• _Text extract_
▶

2) On the obstacles to the PNR operations

We have done studies before when studies on the PNR were not considered fashionable. People who did research on rail transport were more interested in Lines 1, 2 and 3, and dismissed the PNR as a lost cause. There were many transportation experts who ridiculed it and even taunted PNR about their poor service. And yet we did our studies because we had an appreciation of the importance of this line and how it could play a major role in commuting if given the resources to improve their facilities. It was shown that the line could be more advantageous for commuters particularly those traveling between the southern parts of Metro Manila and Makati and Manila. These would be both workers and students who will benefit from the shorter travel times and less expensive fares. The downside then (and still at the present time) was the long headways between trains. That is, you can only catch a train every 30 minutes.

This photo taken more than a decade ago show the typical conditions along many sections of the PNR. It is pretty much the same today and the agencies involved (DOTr and PNR) have done little to reduce the informal settlers along the line. No, they didn’t just appear now, and are throwing garbage, rocks and other debris on the trains. This was already happening years ago.

◀

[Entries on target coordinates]
▶

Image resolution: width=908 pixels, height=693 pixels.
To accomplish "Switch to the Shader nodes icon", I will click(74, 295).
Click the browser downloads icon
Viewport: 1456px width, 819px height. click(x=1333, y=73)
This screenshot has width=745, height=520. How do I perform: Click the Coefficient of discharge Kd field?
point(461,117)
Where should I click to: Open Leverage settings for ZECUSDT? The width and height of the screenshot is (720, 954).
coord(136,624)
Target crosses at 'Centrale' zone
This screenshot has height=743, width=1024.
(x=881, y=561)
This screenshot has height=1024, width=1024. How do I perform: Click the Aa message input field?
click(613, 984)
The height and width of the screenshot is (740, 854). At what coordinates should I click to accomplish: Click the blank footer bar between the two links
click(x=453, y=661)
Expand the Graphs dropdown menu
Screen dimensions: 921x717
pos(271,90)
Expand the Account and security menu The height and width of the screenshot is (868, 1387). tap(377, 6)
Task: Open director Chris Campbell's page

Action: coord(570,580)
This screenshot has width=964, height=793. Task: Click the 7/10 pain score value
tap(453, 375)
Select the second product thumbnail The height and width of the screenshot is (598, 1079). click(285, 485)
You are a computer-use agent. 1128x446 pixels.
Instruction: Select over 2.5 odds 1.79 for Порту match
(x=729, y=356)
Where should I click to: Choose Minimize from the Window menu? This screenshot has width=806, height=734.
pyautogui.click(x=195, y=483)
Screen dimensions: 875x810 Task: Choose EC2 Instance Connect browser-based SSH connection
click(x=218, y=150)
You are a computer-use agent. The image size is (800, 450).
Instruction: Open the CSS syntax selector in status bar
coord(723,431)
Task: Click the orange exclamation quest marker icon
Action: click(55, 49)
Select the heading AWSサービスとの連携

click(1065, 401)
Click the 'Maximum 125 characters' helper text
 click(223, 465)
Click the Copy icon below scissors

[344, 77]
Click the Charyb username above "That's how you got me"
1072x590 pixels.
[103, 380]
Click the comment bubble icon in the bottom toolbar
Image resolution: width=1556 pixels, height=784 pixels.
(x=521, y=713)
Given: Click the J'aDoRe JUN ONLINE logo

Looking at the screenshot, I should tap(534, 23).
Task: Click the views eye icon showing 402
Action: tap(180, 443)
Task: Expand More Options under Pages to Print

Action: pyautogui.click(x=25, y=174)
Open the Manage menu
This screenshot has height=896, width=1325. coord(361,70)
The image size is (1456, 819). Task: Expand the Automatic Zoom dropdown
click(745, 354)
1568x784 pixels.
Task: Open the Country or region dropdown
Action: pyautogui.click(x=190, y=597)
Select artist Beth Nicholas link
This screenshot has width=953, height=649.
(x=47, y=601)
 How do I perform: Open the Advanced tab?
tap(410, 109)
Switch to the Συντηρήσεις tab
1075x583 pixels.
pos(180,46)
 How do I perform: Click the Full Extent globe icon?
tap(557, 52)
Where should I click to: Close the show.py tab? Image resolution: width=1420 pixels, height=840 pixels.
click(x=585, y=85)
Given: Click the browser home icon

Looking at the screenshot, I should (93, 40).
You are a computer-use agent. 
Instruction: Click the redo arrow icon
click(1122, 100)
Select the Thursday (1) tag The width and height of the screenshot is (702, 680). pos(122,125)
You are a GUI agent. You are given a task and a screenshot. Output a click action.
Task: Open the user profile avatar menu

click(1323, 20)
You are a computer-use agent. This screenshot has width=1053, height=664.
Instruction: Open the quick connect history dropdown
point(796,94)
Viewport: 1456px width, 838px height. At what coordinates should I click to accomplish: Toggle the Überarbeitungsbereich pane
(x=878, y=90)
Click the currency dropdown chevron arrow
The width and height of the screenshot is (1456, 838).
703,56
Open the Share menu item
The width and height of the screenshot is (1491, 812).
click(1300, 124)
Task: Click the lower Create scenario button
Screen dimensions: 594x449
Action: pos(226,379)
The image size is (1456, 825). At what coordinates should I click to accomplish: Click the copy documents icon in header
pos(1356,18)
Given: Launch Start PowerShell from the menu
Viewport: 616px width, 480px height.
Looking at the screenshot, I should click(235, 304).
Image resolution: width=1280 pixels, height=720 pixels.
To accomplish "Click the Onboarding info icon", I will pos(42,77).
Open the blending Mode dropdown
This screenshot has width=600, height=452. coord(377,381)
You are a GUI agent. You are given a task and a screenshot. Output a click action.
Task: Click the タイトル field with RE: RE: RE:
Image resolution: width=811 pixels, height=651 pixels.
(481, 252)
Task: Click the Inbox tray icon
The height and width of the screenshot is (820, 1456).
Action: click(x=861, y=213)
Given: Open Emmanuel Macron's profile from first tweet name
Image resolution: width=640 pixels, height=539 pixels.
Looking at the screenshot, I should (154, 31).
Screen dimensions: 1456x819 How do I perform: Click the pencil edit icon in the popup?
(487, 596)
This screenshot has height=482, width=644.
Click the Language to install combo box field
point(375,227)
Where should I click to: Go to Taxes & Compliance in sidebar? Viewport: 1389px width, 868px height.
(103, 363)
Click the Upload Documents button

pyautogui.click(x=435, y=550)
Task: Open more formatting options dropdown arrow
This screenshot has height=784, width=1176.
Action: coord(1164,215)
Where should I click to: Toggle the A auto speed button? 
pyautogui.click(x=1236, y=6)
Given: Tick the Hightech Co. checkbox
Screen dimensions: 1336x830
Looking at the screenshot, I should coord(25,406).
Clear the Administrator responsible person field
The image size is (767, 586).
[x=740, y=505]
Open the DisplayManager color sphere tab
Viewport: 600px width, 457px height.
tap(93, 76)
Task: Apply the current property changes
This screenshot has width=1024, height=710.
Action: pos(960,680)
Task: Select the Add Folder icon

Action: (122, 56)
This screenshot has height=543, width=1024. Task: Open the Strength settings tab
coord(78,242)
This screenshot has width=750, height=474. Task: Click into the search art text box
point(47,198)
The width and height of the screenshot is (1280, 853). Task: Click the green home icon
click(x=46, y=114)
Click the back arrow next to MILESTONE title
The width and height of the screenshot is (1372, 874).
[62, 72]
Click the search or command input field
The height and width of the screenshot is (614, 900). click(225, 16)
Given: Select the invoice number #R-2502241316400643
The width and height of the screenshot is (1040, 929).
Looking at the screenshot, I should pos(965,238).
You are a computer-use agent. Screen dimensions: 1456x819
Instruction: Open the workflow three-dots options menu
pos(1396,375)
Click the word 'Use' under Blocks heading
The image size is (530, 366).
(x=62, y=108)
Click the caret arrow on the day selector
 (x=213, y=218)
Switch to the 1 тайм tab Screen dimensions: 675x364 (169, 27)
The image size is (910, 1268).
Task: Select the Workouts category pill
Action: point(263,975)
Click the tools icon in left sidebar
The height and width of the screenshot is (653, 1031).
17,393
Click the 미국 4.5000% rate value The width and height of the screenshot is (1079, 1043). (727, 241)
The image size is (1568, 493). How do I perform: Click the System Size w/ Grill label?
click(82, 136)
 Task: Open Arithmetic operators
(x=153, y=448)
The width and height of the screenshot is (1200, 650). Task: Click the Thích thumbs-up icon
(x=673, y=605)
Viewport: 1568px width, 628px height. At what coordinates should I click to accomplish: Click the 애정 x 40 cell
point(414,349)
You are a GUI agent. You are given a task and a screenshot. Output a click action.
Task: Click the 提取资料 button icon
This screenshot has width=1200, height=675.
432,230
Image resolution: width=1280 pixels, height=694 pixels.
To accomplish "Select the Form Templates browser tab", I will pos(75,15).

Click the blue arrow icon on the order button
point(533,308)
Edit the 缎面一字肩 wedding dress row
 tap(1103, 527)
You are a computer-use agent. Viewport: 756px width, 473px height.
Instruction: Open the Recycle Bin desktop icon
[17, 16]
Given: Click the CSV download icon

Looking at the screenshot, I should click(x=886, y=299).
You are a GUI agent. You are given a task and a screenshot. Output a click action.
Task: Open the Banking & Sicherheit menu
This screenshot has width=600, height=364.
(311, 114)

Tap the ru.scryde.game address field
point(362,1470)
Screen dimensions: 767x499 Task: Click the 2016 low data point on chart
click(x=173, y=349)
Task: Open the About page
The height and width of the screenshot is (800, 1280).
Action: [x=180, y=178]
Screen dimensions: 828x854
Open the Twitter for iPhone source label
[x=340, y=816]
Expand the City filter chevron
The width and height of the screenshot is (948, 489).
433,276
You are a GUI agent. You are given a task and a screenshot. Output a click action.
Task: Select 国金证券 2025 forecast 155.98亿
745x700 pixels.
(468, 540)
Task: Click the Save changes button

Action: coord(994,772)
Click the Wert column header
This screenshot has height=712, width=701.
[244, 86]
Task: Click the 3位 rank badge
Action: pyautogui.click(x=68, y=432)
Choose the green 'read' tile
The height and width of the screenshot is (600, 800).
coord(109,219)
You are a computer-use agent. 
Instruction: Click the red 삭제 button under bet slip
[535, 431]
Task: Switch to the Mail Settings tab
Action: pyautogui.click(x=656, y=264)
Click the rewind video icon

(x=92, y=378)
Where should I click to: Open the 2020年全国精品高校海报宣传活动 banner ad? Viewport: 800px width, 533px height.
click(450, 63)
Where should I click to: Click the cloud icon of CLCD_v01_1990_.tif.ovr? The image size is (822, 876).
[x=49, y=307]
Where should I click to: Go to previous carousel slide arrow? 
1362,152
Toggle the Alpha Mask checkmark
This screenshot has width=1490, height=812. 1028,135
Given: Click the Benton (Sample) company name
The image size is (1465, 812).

◀

• _Required tasks_
1/ From the passage on the PNR's obstacles, pull out the stretch from "This photo taken" through "happening years ago.", word for word.
2/ Reproduce the records from their start through the line containing "click(613, 984)", both ends included, with no changes.
The text and the records have no connection to each other.

• _Responses by task_
1/
This photo taken more than a decade ago show the typical conditions along many sections of the PNR. It is pretty much the same today and the agencies involved (DOTr and PNR) have done little to reduce the informal settlers along the line. No, they didn’t just appear now, and are throwing garbage, rocks and other debris on the trains. This was already happening years ago.

2/
Image resolution: width=908 pixels, height=693 pixels.
To accomplish "Switch to the Shader nodes icon", I will click(74, 295).
Click the browser downloads icon
Viewport: 1456px width, 819px height. click(x=1333, y=73)
This screenshot has width=745, height=520. How do I perform: Click the Coefficient of discharge Kd field?
point(461,117)
Where should I click to: Open Leverage settings for ZECUSDT? The width and height of the screenshot is (720, 954).
coord(136,624)
Target crosses at 'Centrale' zone
This screenshot has height=743, width=1024.
(x=881, y=561)
This screenshot has height=1024, width=1024. How do I perform: Click the Aa message input field?
click(613, 984)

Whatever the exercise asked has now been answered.